Manipulation and sensing have long been considered two key pillars for unlocking robotics’ potential. There’s a fair bit of overlap between the two, of course. As grippers have become a fundamental element of industrial robotics, these systems require the proper mechanisms for interacting with the world around them.
Vision has long been a key to all of this, but companies are increasingly looking to tacticity as a method for gathering data. Among other things, it gives the robot a better sense of how much pressure to apply to a given object, be it a piece of produce or a human being.
A couple of months back, Edinburgh, Scotland-based startup Touchlab won the pitch-off at our TC Sessions: Robotics event, among some stiff competition. The judges agreed that the company’s approach to the creation of robotic skin is an important one that can help unlock fuller potential for sensing. The XPrize has thus far agreed, as well. The company is currently a finalist for the $10 million XPrize Avatar Competition.
The firm is currently working with German robotics firm Schunk, which is providing the gripper for the XPrize finals.
“Our mission is to make this electronic skin for robots to give machines the power of human touch,” co-founder and CEO Zaki Hussein said, speaking to TechCrunch from the company’s new office space. “There are a lot of elements going into replicating human touch. We manufacture this sensing technology. It’s thinner than human skin and it can give you the position and pressure wherever you put it on the robot. And it will also give you 3D forces at the point of contact, which allows robots to be able to do dexterous and challenging activities.”

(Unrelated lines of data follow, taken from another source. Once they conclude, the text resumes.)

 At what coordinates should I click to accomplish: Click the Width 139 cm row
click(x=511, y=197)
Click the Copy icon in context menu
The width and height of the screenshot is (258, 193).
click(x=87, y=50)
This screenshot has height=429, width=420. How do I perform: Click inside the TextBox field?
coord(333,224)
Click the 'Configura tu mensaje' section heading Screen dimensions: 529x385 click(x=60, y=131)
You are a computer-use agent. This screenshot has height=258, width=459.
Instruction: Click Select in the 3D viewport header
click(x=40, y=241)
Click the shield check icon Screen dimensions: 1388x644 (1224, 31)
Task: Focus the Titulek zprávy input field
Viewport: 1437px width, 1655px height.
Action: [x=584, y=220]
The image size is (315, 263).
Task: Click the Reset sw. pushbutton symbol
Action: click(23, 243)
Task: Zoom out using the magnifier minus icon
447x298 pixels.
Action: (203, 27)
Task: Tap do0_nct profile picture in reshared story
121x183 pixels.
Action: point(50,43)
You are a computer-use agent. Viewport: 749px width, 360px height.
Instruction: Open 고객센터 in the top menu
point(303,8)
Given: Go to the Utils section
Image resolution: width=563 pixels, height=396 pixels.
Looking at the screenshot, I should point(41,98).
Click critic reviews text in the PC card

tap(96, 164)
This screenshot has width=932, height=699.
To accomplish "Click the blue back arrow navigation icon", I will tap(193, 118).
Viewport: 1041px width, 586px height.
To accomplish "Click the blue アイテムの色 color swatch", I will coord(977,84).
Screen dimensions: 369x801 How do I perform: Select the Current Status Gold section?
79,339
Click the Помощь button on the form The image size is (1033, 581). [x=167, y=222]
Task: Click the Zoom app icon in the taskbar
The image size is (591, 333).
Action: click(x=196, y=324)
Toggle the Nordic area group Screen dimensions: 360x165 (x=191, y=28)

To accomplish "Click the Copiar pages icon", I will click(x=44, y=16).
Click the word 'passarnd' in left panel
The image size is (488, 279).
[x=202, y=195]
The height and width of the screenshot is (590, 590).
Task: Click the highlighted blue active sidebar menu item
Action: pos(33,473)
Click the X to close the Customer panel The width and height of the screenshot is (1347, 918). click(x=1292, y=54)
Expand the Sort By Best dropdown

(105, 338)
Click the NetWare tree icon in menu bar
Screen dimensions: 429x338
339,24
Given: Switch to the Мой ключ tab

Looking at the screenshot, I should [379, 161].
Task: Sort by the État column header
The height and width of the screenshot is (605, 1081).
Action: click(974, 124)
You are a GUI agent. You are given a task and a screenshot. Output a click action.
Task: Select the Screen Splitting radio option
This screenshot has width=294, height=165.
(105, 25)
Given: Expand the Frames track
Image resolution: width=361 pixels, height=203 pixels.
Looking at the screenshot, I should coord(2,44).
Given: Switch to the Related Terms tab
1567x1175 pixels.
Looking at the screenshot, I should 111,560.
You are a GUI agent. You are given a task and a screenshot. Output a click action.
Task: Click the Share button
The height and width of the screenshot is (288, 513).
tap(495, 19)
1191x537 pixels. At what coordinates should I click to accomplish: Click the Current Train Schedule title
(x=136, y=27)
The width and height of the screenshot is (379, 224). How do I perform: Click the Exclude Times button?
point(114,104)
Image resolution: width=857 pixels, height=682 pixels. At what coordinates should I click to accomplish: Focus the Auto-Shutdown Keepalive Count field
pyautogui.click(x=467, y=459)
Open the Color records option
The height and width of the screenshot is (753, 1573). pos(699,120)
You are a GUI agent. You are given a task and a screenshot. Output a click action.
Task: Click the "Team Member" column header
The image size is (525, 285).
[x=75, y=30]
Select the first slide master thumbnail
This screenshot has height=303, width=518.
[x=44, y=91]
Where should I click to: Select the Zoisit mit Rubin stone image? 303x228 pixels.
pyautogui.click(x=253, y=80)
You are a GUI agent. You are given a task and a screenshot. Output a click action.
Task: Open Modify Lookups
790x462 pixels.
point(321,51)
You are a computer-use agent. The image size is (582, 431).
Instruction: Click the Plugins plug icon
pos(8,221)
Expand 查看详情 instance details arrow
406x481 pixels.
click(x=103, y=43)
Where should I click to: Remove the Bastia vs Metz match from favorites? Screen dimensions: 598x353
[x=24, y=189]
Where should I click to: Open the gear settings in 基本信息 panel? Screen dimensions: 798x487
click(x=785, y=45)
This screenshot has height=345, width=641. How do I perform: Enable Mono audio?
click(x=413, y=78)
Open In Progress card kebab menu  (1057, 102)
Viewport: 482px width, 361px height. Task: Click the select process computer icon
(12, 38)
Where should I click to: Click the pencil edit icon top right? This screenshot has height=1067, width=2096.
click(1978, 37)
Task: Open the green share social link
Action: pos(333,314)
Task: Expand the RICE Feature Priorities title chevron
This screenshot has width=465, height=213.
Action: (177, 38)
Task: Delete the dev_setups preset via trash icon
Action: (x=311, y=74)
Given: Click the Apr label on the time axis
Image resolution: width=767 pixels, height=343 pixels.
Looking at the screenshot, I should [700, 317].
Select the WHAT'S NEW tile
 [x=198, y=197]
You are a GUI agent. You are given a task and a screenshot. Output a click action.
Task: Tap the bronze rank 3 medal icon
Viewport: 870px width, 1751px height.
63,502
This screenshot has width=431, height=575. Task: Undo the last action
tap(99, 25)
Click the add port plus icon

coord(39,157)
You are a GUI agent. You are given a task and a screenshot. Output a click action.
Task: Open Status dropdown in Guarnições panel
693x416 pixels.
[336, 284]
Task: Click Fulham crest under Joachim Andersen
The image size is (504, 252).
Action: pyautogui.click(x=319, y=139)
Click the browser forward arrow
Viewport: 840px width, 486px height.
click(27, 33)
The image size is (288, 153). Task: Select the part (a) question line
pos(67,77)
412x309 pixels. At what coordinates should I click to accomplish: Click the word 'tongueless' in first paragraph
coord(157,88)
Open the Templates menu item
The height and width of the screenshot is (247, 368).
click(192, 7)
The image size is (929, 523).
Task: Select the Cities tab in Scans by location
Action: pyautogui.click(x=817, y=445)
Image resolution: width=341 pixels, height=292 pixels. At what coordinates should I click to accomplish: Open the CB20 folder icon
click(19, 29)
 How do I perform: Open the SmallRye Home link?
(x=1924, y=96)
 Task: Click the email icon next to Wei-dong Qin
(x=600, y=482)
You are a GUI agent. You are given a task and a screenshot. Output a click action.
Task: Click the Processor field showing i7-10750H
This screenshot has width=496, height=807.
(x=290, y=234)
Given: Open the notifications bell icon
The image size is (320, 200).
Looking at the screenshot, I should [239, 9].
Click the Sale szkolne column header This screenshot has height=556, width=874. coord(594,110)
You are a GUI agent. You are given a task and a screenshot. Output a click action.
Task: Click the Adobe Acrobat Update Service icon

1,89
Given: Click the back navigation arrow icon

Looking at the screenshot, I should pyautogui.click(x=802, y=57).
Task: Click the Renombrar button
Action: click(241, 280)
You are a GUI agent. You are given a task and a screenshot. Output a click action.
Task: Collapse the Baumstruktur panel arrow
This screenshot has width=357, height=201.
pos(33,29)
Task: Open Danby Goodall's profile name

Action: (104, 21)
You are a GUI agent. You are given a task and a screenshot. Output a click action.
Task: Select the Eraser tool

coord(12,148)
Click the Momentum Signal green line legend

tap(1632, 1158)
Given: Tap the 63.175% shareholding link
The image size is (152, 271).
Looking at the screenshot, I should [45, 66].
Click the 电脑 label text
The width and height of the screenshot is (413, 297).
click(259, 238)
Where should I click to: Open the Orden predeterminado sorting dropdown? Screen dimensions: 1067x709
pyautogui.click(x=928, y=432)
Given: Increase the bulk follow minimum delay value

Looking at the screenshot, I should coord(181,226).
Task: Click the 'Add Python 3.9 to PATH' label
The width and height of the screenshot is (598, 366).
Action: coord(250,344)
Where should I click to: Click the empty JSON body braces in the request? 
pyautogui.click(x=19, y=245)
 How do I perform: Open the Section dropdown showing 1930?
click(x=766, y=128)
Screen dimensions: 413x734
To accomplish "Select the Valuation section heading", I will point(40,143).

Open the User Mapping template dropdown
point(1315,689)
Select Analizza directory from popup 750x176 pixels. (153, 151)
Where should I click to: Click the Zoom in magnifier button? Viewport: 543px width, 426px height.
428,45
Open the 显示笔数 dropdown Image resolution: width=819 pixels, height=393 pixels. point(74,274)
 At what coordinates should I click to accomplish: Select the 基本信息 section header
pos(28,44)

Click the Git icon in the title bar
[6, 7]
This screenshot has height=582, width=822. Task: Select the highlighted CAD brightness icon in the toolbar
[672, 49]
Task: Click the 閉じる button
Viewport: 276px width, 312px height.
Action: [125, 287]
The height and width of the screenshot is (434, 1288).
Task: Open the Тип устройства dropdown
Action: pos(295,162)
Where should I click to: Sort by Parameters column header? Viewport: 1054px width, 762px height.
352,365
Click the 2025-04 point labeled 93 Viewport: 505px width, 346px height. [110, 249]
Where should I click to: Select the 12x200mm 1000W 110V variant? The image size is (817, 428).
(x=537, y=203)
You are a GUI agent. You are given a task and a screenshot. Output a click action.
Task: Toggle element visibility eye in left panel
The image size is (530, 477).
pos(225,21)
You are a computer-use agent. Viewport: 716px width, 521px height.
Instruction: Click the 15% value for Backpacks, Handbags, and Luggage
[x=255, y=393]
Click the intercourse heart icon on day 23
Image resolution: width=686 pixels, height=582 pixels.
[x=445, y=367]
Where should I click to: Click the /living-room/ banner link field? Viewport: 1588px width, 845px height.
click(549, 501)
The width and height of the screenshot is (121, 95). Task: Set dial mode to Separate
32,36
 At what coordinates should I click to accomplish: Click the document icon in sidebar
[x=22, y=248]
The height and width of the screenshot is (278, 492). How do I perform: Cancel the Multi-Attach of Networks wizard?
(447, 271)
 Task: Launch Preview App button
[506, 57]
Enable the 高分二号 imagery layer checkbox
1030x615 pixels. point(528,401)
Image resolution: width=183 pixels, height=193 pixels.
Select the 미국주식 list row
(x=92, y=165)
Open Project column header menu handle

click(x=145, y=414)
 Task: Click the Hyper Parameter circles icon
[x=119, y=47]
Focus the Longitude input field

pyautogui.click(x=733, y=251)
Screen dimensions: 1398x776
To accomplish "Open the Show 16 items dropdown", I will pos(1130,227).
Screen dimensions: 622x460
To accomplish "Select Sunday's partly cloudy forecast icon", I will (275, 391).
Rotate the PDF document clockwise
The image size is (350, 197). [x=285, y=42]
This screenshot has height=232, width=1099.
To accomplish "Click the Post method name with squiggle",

To start, the company is looking into teleoperation applications (hence the whole XPrize Avatar thing) — specifically, using the system to remotely operate robots in understaffed hospitals. On one end, a TIAGo++ robot outfitted with its sensors lends human workers a pair of extra hands; on the other, an operator outfitted with a haptic VR bodysuit that translates all of the touch data. Though such technologies currently have their limitations.
“We have a layer of software that translates the pressure of the skin to the suit. We’re also using haptic gloves,” says Hussein. “Currently, our skin gathers a lot more data than we can currently transmit to the user over haptic interfaces. So there’s a little bit of a bottleneck. We can use the full potential of the best haptic interface of the day, but there is a point where the robot is feeling more than the user is able to.”
Additional information gathered by the robot is translated through a variety of different channels, such as visual data via a VR headset. The company is close to beginning real-world pilots with the system. “It will be in February,” says Hussein. “We’ve got a three-month hospital trial with the geriatric patients in the geriatric acute ward. This is a world-first, where this robot will be deployed in that setting.”